加護のない彼女
しばらく洞窟内で休憩して暖も取った後、四人は再び山頂への険しい山道を登り始める。
空は良く晴れているが、足元の雪は深い。
ハーツはさり気なく逃げようとしていたので、グランディーヌが触手でグルグル巻きにして背負い、先頭を進んでいる。
「むぐぐ……んぐぐ……」
口元を触手で押さえつけられて話せないハーツが呻くが
「ハーツちゃん。喋らないで。体力を温存するの」
「んがーっ……はふぅ……」
ハーツは一瞬暴れようとしてすぐ諦めた。
タナベを肩車したヤマモトが
「もうちょっと……根性見せろよ……」
「リュウ、仕方ないって。でもハーツさん、お願い」
タナベはヤマモトの上からハーツに声をかける。
「ほら、成功したらヒサミチがデートしてくれるって言ってるぞ!」
「いっ、いや、そこまでは……」
ハーツは頬を赤らめて、両眼を潤ませヤマモトたちの方を見つめだした。
「あ、余計な事言っちゃったわ。すまん」
「い、いや、僕としては何ていうか……」
タナベは黙り込んでしまう。
同時刻
逆さの塔最下層の小島の静かに波が打ち寄せる砂浜
血まみれになって、白眼を剥き、ぼろ切れを纏っている小柄なターシアを傷だらけのサンガルシアが右手で逆さづりにしてブラウニーと、その横に立つ金属人形を背負った俺に見せてくる。
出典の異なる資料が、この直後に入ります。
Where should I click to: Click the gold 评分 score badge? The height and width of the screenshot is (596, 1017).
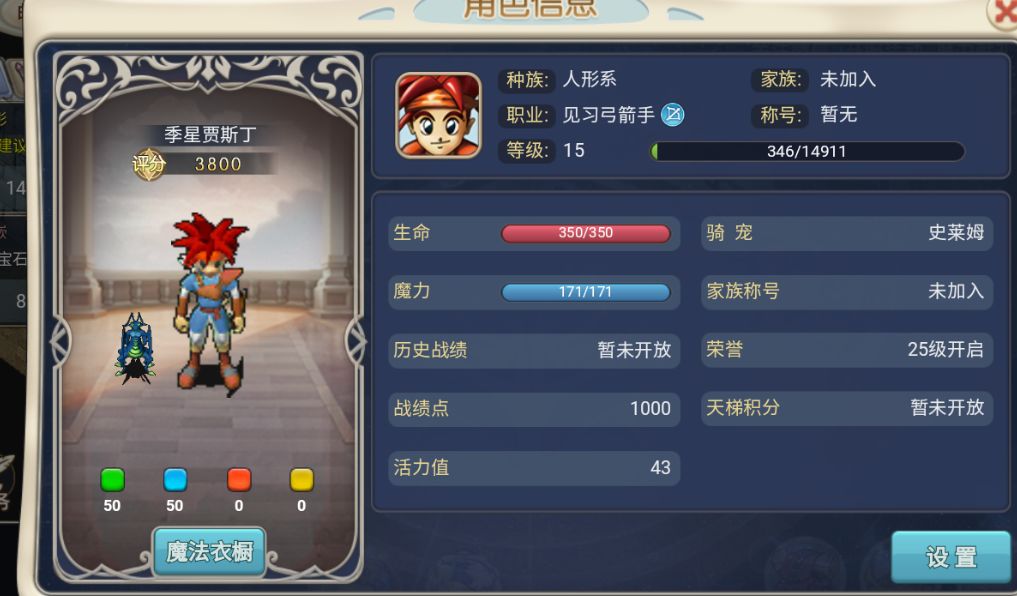(x=149, y=164)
「いやー手こずりましたわ。ぜーんぜん、俺を手放す気ない感じでしてなぁ。王様、重ね重ね、申し訳ありません」
傷だらけの顔でニカッとサンガルシアは笑った。
「……抹殺しておいても良いが。どうしようか」
微笑みながら尋ねるブラウニーに向け、サンガルシアは意味深にニヤリと笑って長身から見下ろすと
「……使うんでしょう?天使でも悪魔でもない"自称大天使"のこいつを」
「ふふふ……ファルナバルの加護も各層の王の加護もない彼女は所詮は堕天使に過ぎないか……」
「闘ってみてよくわかりましたわ。女神さまはこいつを見捨ててます。まぁ、フリーランスってのは辛いもんです。経験しないとわかりませんなぁ。なっ、ターズ」
サンガルシアは俺を見てくるが
「知らん。俺を見るな」
そう答えると、彼は嬉しそうに笑いながら
「くくくっ。じゃあ、この汚いもんとあと皇太子殿下を持って帰還しましょうか」
「ああ、そうだね。魔力の余剰分を使うとしよう」
ブラウニーは残った片腕を真上へと振り上げ、両眼を瞑り
「女神ファルナバルの代理者として我、理力、秩序そして、成約に基づき、かの地とこの地を繋がん……ケイオスドアー……」
ゆっくりと彼が振り上げた腕を真正面に降ろすと真っ赤な剥き出しの肉で出来た、高さ三メートルほどの扉が目の前に姿を現した。
扉はその表面上部の大きな一つ目を見開くと
ギョロギョロと俺たちを見つめ、さらに下部の大きな牙塗れの大口を開き
「……帝都……玉座の間で……よろしい……でしょうか……」
途切れ途切れに聞いたこともないような汚らしい濁声で言ってくる。
「ああ、頼む」
ブラウニーが継ぎはぎだらけの顔で涼し気に頷くと、肉の扉は静かに開いていく。